When dealing with large-scale engineering systems, these questions seem to have clear answers as far as it is designed and follows predefined requirements. This is true for some systems, but it is far from being a universal feature, mainly when the infrastructure is heavily dependent on human actions and interactions. Road networks provide an educative example when one tries to understand the formation of traffic jams [28, 29]. Without going into further details, the key for solving the traffic puzzle is not found by looking at what happens in individual cars or in the design of the whole transportation infrastructure. While these aspects are necessary conditions to the formation of the jam, they are not sufficient to explain the phenomenon. The most accepted theory is built upon the interactions between cars and reactions to the individual behaviors within a specific region of the road network: one car slowing down in highly dense highway causes other nearby cars to slow down as well to avoid collisions, which may trigger a traffic jam that will fade away after some time.

This simple example identifies few important characteristics of complex phenomena: they are spatial and temporal, they never reach stable equilibrium states, the context where the individuals interact and their perception are important to individual decisions, and one individual action might cause a local change that might also trigger changes in the global state of the system. The so-called complexity sciences tries to deal with phenomena that present such characteristics [30].

**Listing:**

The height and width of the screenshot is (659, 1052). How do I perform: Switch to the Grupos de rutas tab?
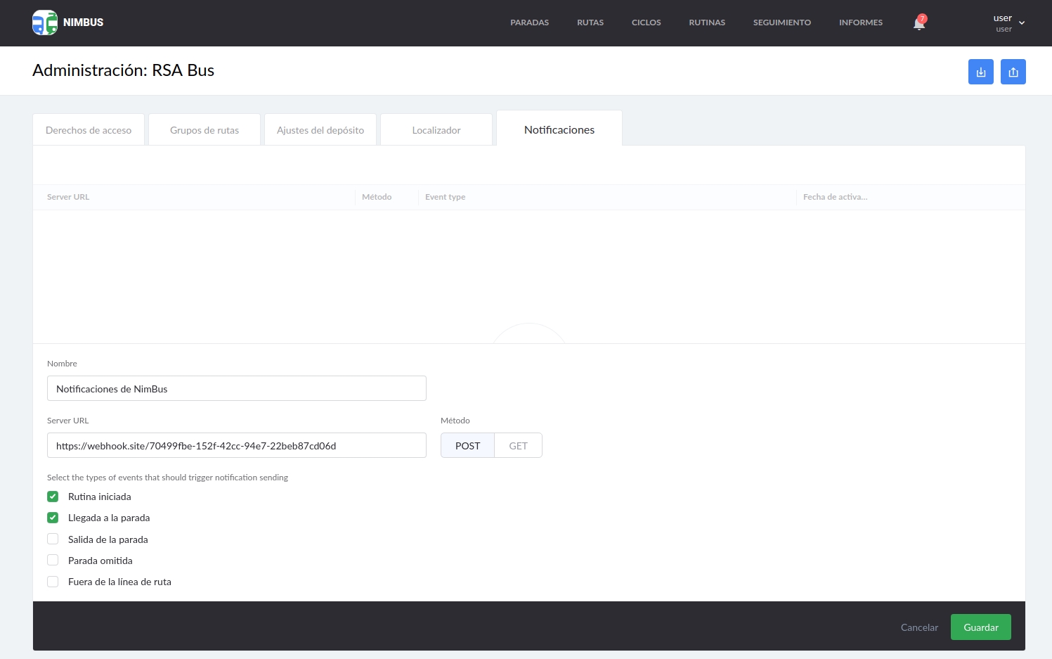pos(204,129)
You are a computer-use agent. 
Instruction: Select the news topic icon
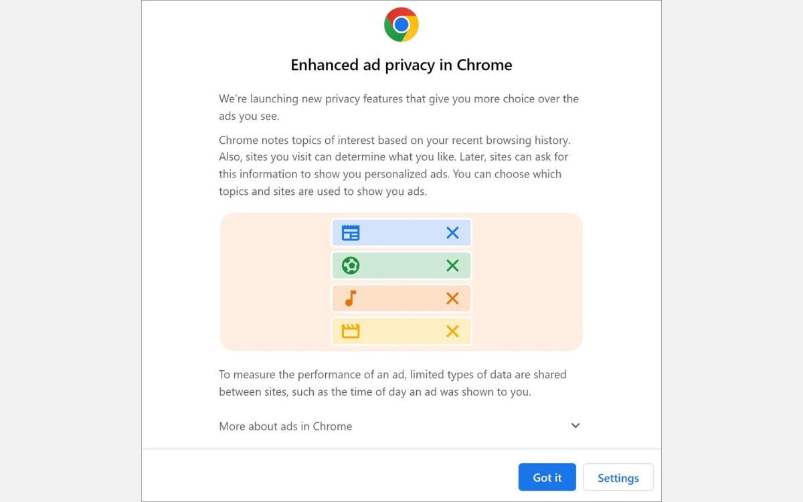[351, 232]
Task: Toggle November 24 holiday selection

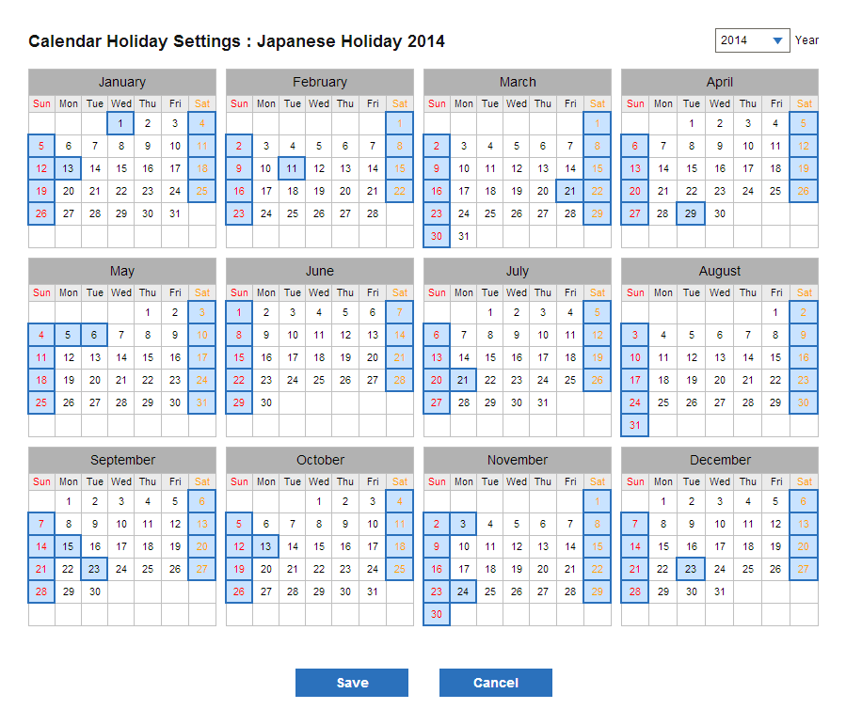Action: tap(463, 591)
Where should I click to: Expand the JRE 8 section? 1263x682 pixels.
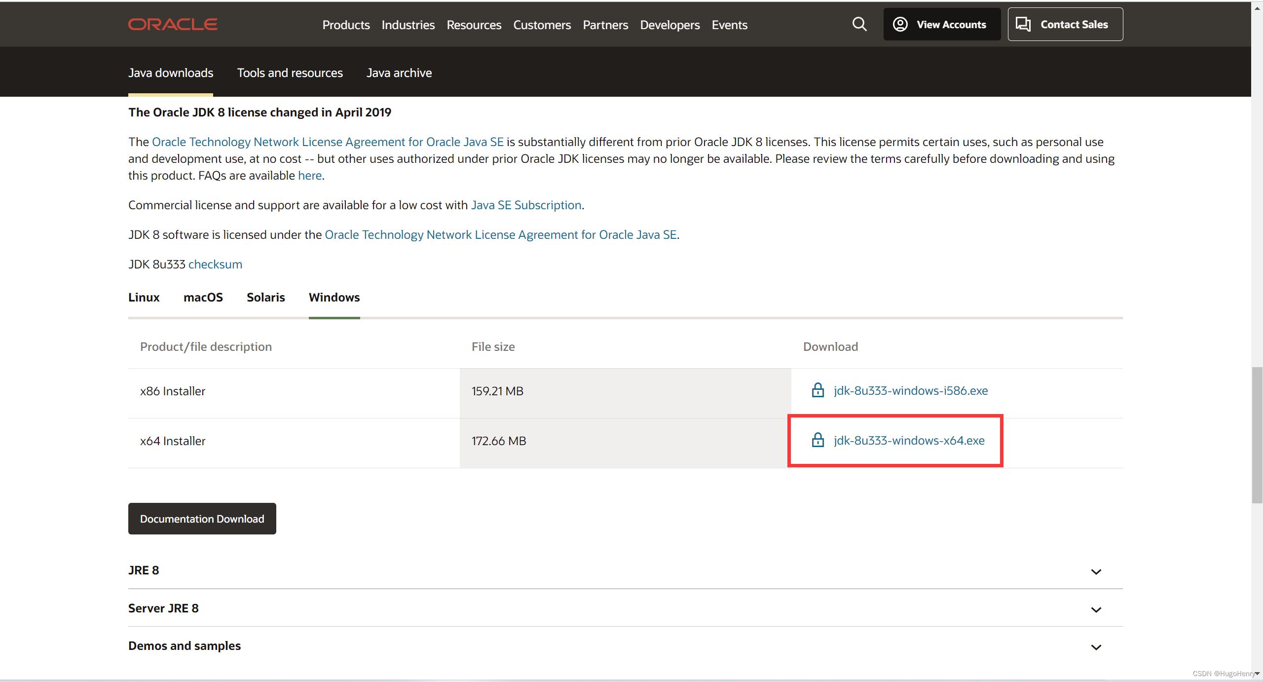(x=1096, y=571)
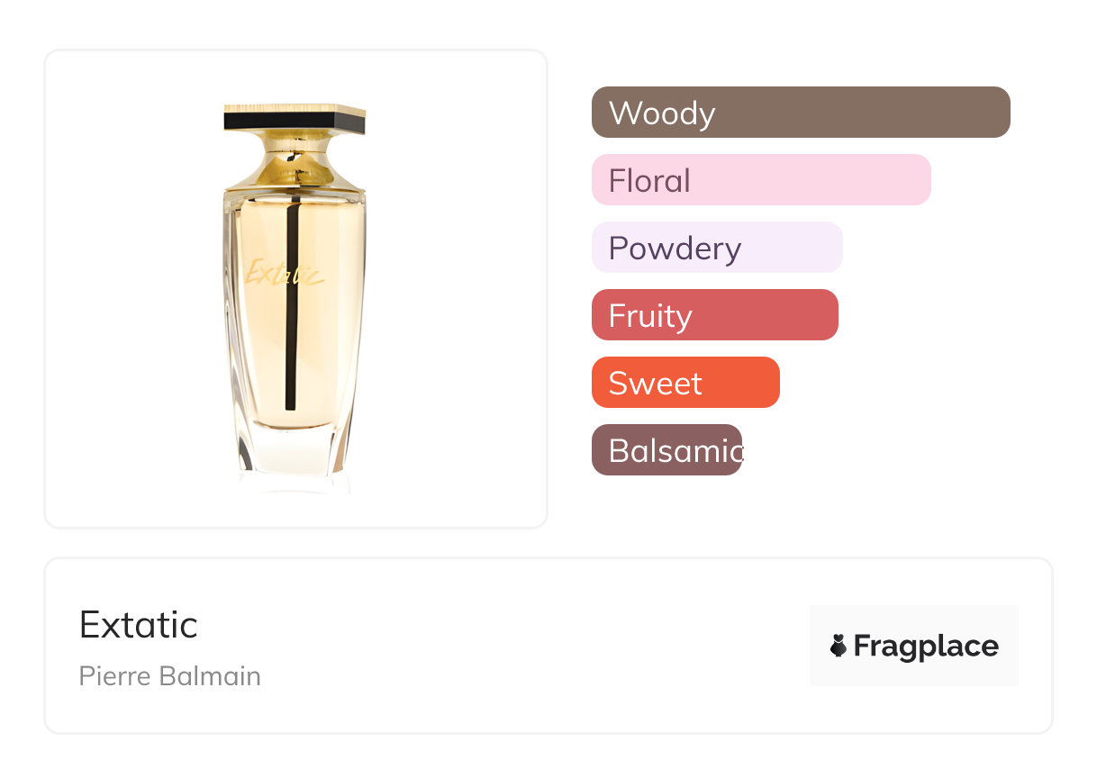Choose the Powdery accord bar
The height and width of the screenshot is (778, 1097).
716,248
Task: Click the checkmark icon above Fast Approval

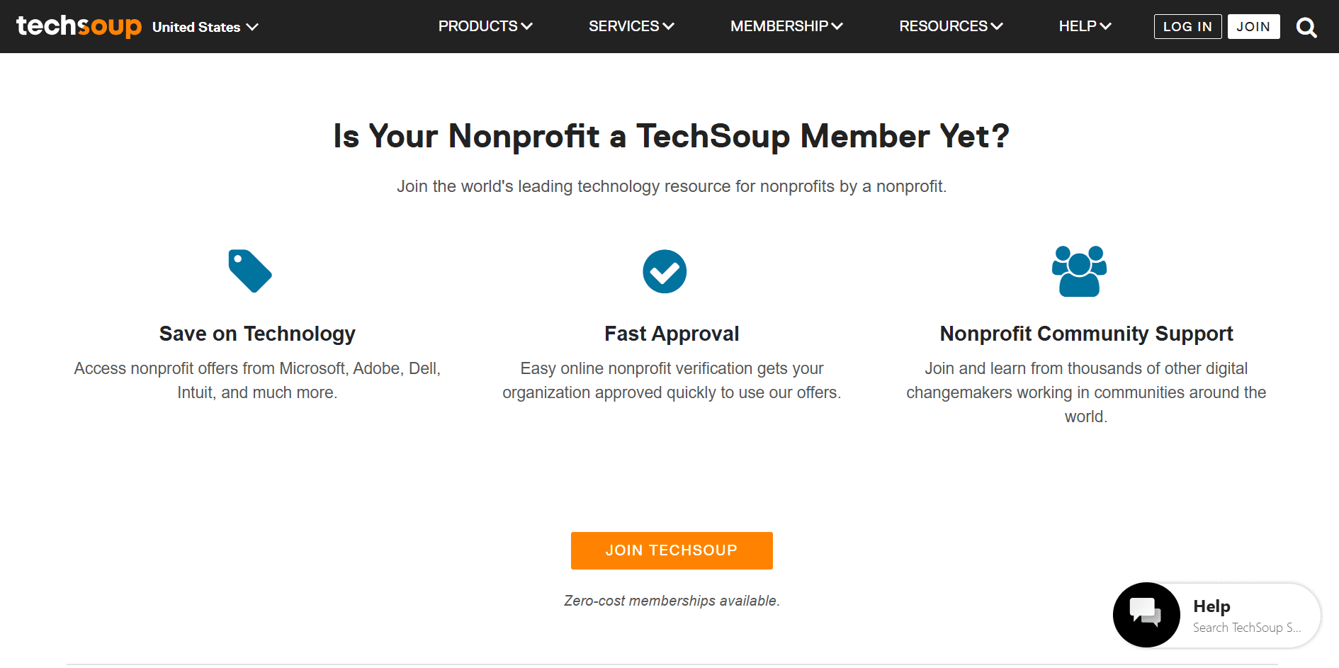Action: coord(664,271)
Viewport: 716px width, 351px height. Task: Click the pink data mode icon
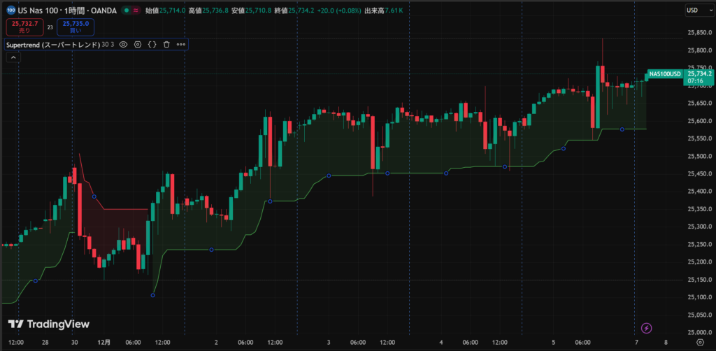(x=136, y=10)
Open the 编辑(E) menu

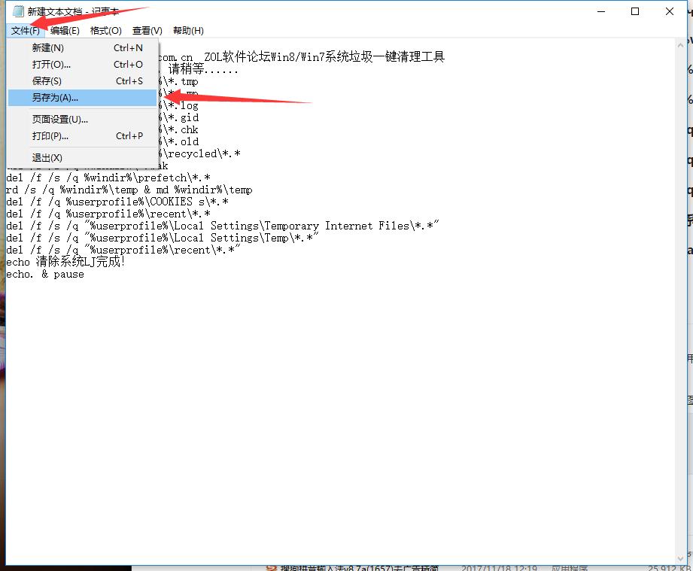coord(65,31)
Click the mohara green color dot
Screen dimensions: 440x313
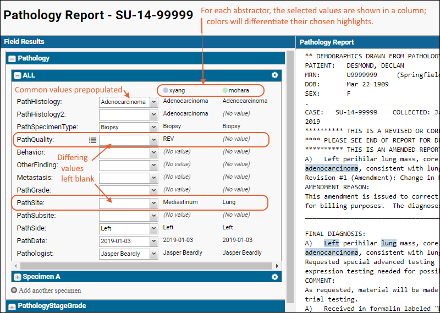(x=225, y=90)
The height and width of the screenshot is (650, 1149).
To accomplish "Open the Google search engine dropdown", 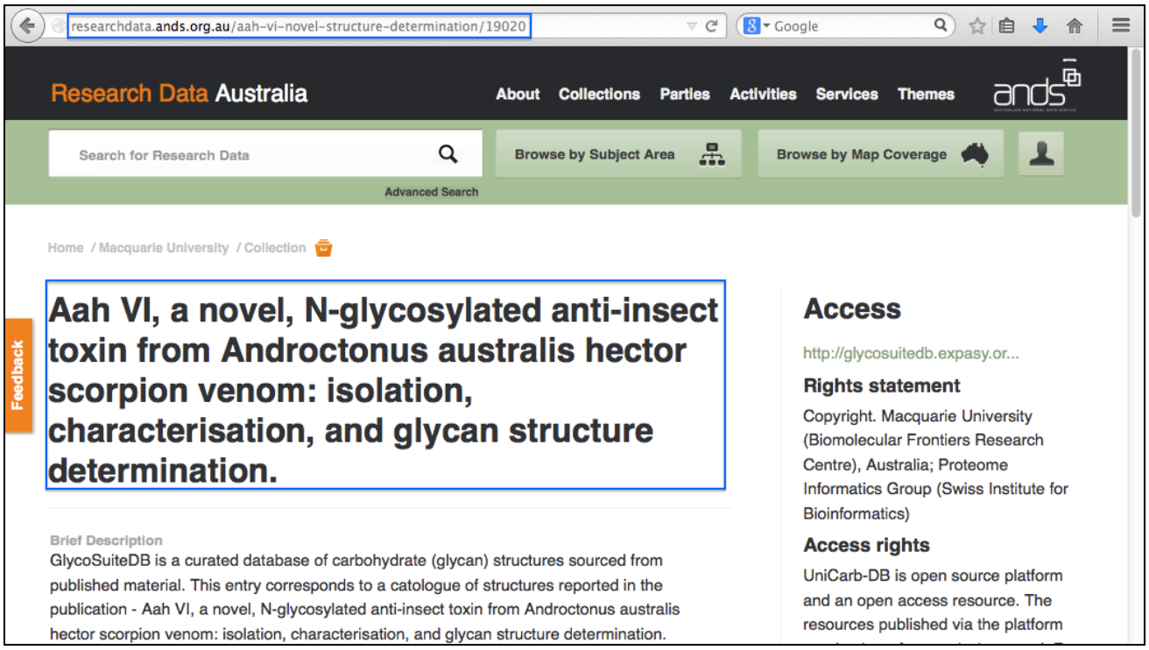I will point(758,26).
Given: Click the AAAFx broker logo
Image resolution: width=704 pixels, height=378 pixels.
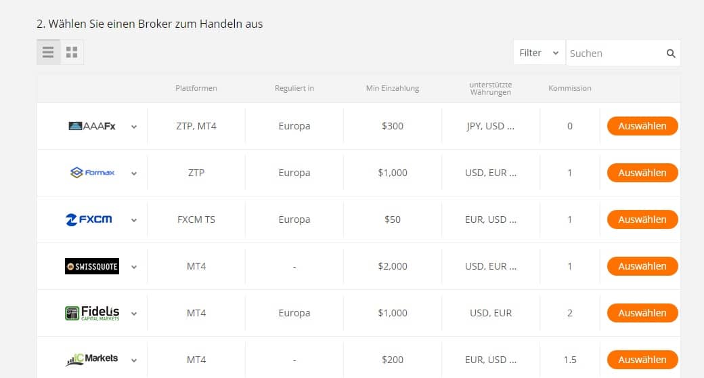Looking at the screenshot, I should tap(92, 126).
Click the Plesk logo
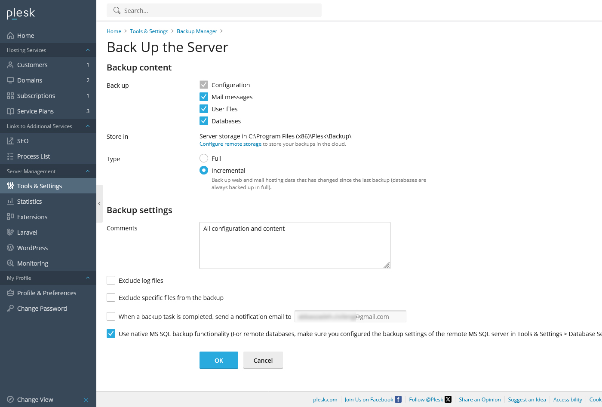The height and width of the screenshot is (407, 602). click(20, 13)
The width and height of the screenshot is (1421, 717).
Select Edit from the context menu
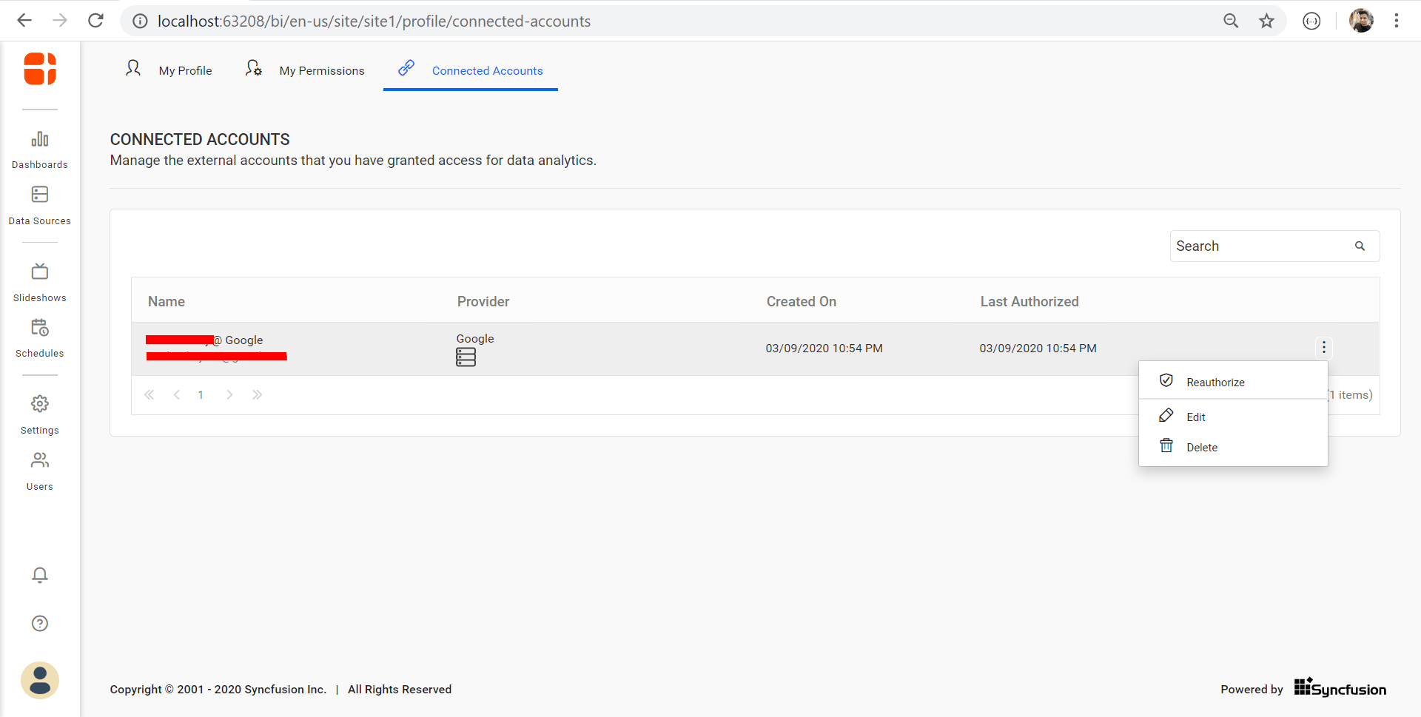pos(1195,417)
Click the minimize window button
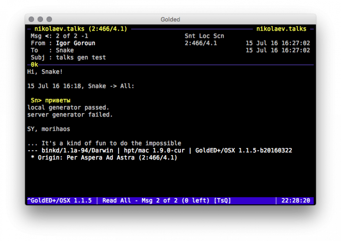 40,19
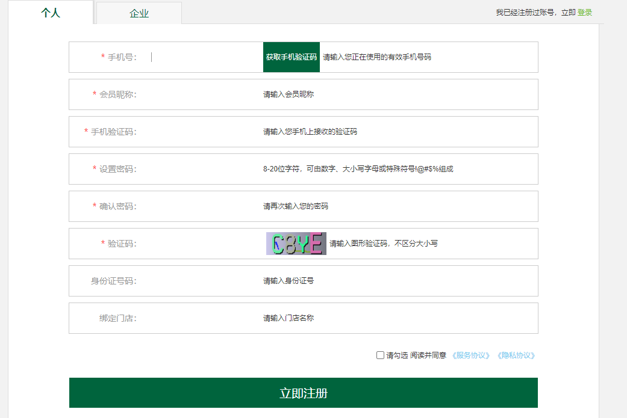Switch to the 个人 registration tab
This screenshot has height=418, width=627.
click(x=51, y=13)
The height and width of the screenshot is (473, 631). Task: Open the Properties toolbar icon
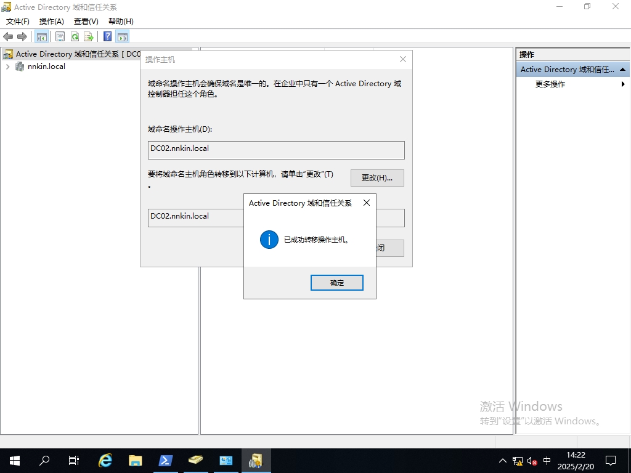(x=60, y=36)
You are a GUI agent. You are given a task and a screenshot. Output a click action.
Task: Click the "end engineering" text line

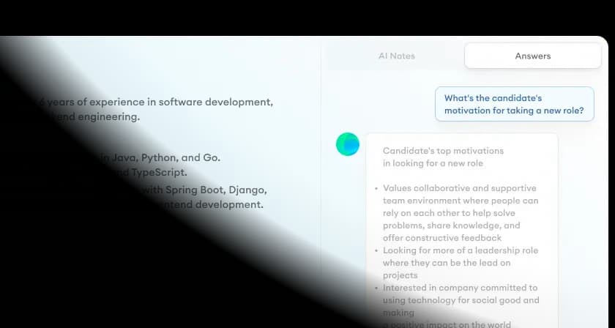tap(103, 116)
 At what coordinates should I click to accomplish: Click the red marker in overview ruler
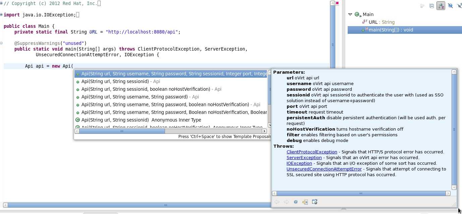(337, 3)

**Given instruction:** In the passage about traffic jams, what is the most accepted theory of how jams form built upon?

**Written reply:** It is built upon the interactions between cars and reactions to the individual behaviors within a specific region of the road network.